* **YOUR GOAL**:
Below are entries; output exactly the lines from the one with "[Search] (1208, 45)" to the one with "MBDA (859, 1336)", both included, and nothing else.

* **RAW DATA**:
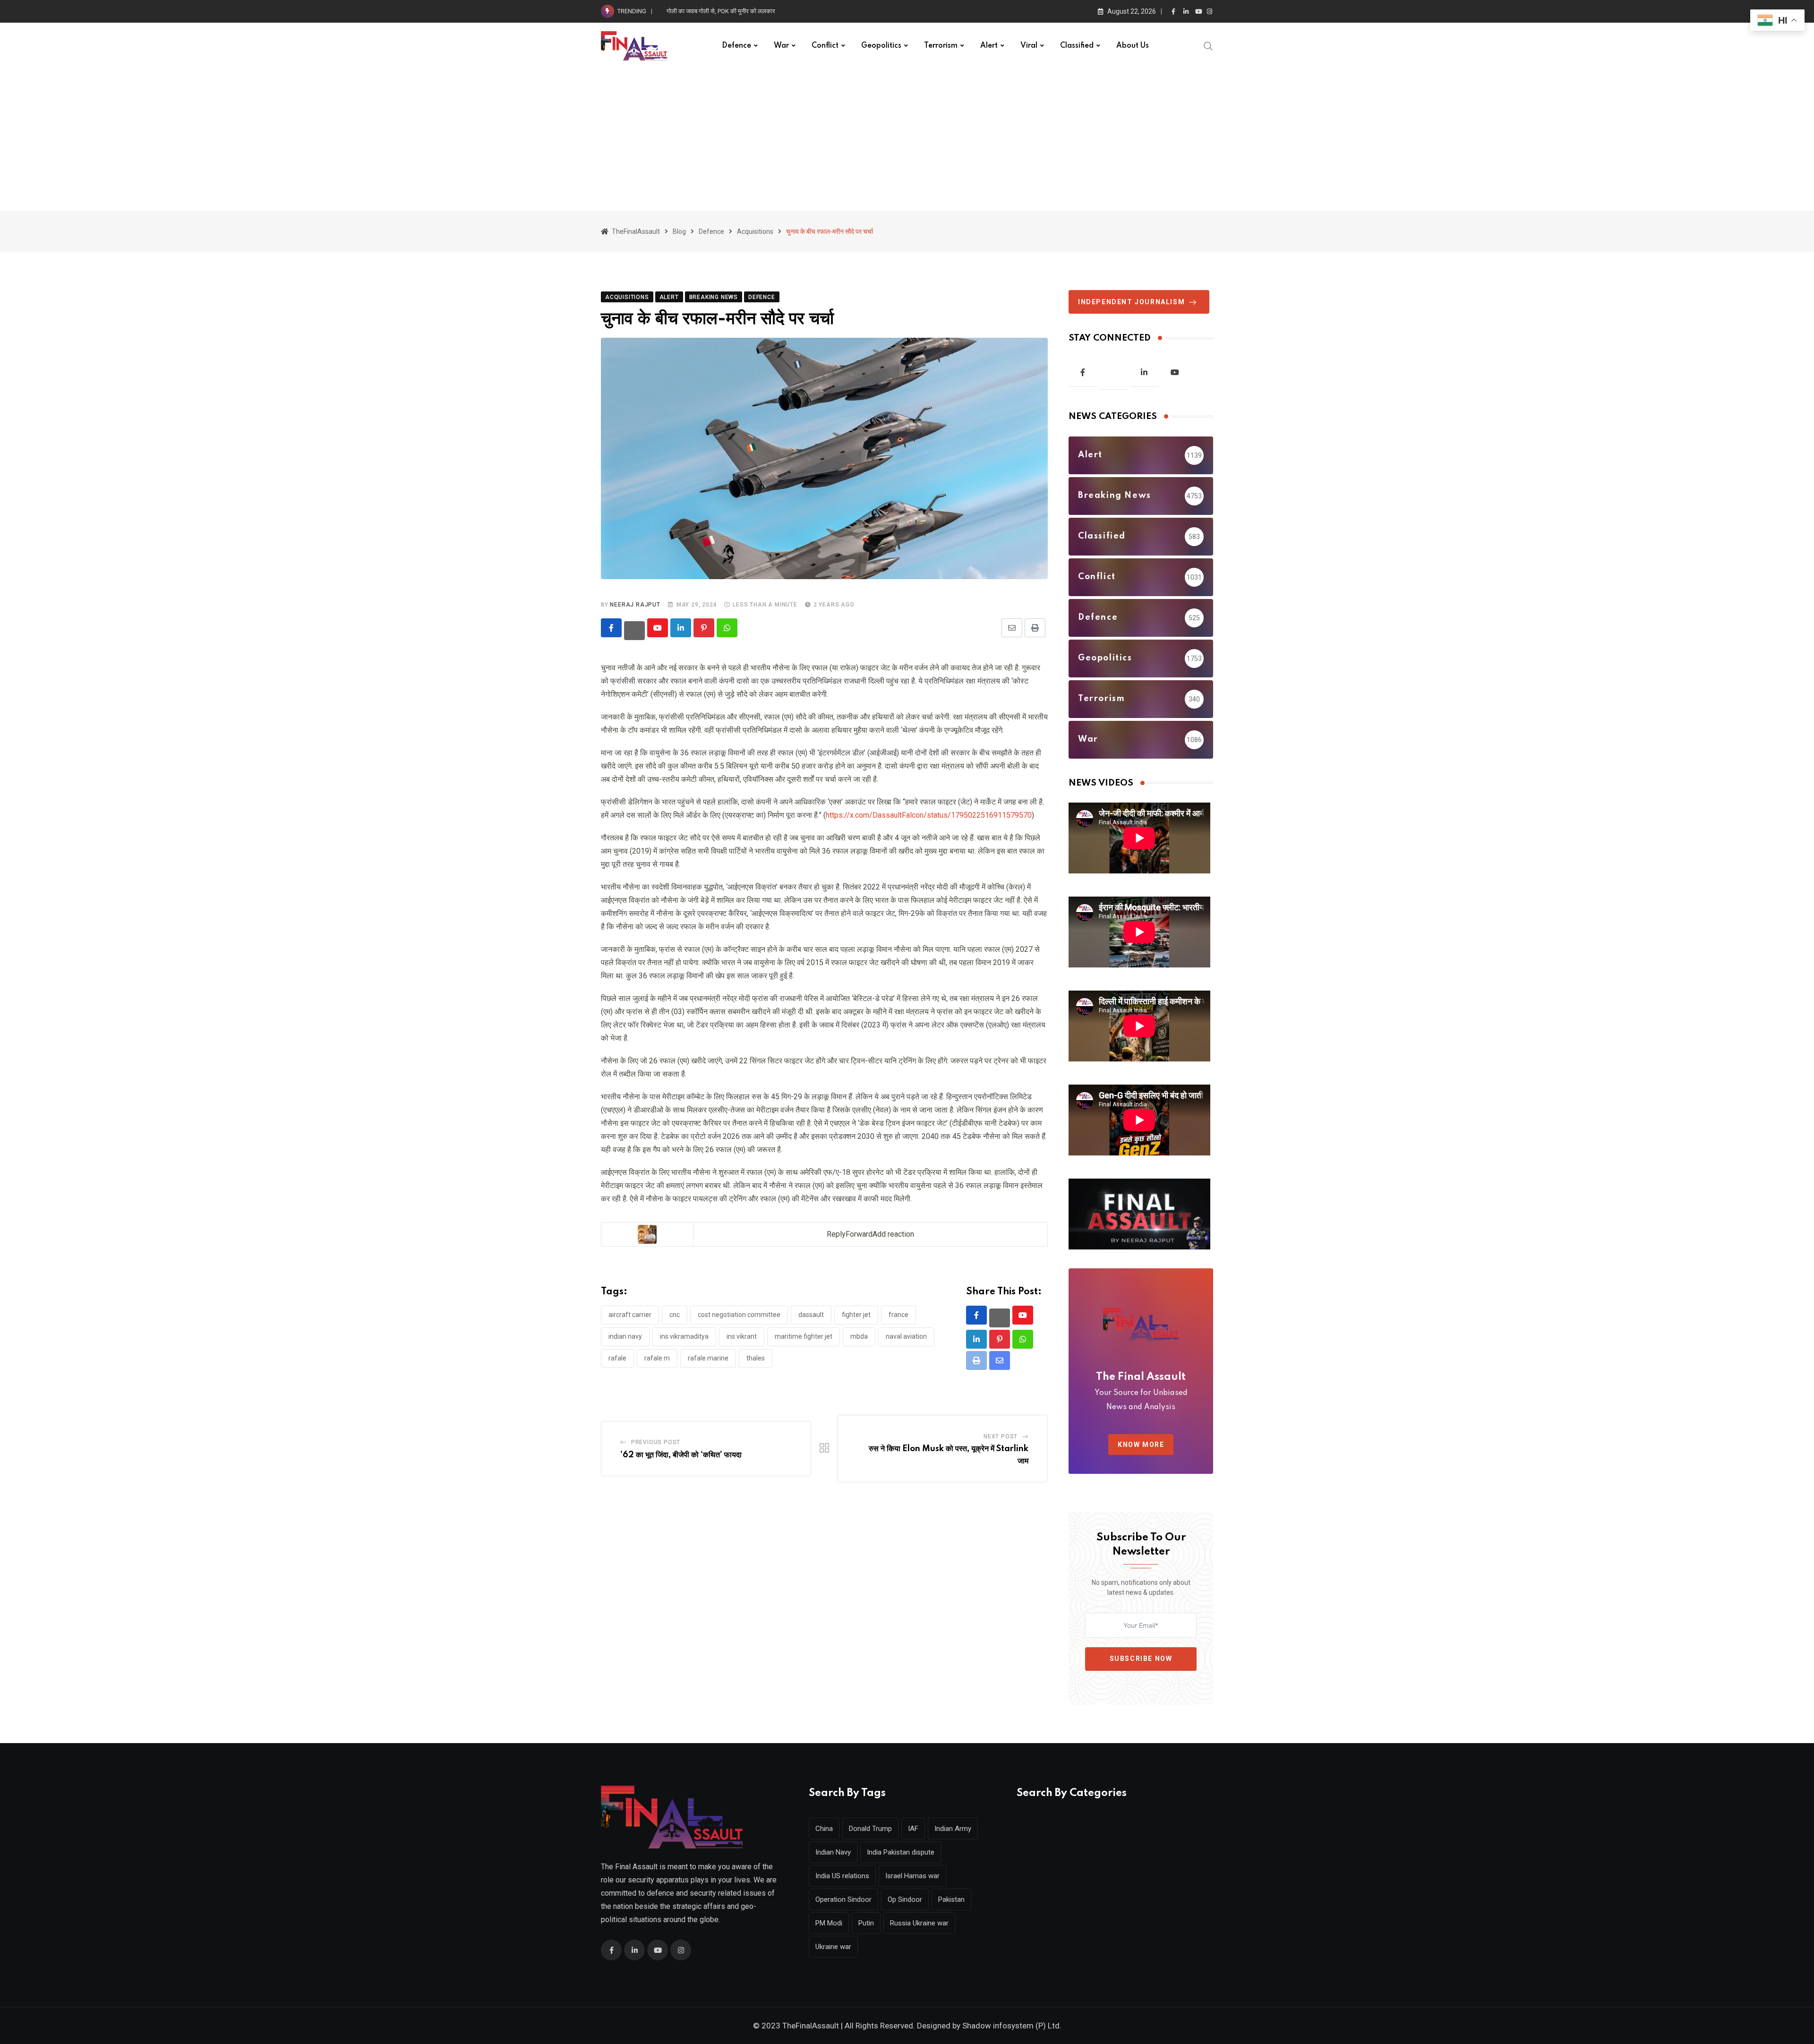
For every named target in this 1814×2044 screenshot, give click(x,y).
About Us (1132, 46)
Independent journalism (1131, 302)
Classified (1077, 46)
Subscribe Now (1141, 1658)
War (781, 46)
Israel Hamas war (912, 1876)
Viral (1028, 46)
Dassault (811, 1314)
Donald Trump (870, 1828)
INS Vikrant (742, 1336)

--

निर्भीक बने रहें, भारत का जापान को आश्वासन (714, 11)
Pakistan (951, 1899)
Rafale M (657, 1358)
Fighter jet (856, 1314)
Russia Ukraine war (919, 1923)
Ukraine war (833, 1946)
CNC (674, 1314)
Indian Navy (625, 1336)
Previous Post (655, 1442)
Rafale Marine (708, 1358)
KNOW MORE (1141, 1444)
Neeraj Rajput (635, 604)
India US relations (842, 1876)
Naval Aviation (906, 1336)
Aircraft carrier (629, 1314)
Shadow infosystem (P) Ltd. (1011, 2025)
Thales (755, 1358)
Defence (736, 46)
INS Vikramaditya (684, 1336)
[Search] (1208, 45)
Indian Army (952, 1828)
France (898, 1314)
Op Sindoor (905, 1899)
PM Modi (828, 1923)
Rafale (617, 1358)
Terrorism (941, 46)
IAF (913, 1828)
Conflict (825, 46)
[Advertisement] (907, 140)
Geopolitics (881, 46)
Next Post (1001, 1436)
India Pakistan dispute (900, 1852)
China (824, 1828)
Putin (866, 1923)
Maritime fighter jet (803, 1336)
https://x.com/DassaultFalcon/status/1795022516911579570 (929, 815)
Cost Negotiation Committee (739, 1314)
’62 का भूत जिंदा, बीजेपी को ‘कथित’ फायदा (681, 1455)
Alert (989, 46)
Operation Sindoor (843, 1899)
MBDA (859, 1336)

--

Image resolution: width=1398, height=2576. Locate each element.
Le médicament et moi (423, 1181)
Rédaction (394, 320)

* **OUTPUT BELOW**:
[Search] (1208, 45)
Indian Army (952, 1828)
France (898, 1314)
Op Sindoor (905, 1899)
PM Modi (828, 1923)
Rafale (617, 1358)
Terrorism (941, 46)
IAF (913, 1828)
Conflict (825, 46)
[Advertisement] (907, 140)
Geopolitics (881, 46)
Next Post (1001, 1436)
India Pakistan dispute (900, 1852)
China (824, 1828)
Putin (866, 1923)
Maritime fighter jet (803, 1336)
https://x.com/DassaultFalcon/status/1795022516911579570 (929, 815)
Cost Negotiation Committee (739, 1314)
’62 का भूत जिंदा, बीजेपी को ‘कथित’ फायदा (681, 1455)
Alert (989, 46)
Operation Sindoor (843, 1899)
MBDA (859, 1336)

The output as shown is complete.